[Stored items]

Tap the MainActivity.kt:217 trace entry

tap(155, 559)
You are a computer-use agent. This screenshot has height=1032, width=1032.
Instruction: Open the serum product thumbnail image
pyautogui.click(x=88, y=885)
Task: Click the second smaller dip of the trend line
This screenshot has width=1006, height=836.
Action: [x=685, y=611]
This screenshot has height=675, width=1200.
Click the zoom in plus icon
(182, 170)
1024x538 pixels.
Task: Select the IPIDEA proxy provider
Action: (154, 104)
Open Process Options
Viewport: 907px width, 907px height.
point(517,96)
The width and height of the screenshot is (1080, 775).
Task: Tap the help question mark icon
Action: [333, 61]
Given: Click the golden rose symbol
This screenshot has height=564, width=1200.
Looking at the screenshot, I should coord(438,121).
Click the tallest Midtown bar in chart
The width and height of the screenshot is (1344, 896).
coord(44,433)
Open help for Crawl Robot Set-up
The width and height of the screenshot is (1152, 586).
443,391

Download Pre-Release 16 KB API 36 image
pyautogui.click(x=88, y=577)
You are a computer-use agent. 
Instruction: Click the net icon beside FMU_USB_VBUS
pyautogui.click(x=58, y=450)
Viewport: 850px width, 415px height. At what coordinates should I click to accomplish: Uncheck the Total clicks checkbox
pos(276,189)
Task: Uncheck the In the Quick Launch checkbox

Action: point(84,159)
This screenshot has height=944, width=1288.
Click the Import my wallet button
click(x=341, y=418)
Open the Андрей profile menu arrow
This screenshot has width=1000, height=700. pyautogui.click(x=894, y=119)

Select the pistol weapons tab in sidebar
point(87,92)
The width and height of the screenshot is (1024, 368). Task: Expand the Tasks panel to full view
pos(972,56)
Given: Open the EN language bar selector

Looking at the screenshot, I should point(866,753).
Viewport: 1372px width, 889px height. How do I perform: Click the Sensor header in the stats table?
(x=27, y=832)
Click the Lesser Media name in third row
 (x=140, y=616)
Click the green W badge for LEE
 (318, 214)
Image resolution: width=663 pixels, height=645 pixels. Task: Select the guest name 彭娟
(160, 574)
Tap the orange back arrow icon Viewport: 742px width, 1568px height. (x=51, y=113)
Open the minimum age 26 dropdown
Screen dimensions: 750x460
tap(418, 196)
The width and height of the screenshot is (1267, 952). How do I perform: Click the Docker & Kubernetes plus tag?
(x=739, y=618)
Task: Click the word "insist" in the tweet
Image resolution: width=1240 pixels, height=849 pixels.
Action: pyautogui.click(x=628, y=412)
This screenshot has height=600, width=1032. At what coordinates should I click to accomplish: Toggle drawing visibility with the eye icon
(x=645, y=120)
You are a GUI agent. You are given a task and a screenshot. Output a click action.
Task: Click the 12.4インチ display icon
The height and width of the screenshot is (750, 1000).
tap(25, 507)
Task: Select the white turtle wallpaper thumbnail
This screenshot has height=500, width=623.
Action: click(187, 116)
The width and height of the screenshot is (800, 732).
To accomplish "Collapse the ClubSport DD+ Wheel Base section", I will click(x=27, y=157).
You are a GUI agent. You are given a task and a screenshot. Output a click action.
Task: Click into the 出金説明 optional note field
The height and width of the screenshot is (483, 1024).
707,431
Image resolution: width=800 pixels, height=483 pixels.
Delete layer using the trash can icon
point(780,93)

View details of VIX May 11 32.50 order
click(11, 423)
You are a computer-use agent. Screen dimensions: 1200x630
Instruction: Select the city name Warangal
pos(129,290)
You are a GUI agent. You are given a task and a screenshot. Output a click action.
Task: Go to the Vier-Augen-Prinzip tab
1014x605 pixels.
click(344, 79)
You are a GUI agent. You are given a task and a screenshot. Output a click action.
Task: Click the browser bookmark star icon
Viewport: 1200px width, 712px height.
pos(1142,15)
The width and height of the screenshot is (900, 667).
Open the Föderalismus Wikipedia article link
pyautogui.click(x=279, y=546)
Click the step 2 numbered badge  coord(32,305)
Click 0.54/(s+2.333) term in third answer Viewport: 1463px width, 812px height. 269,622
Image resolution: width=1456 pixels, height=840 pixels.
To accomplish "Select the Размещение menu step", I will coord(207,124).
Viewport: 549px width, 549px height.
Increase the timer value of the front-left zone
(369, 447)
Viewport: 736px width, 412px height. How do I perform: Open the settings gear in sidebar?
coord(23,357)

_Assignment:_ Only lines that hold the string "step" belong in the answer, so copy every one of them from the records.

_Exercise answer:_
Click the step 2 numbered badge  coord(32,305)
To accomplish "Select the Размещение menu step", I will coord(207,124).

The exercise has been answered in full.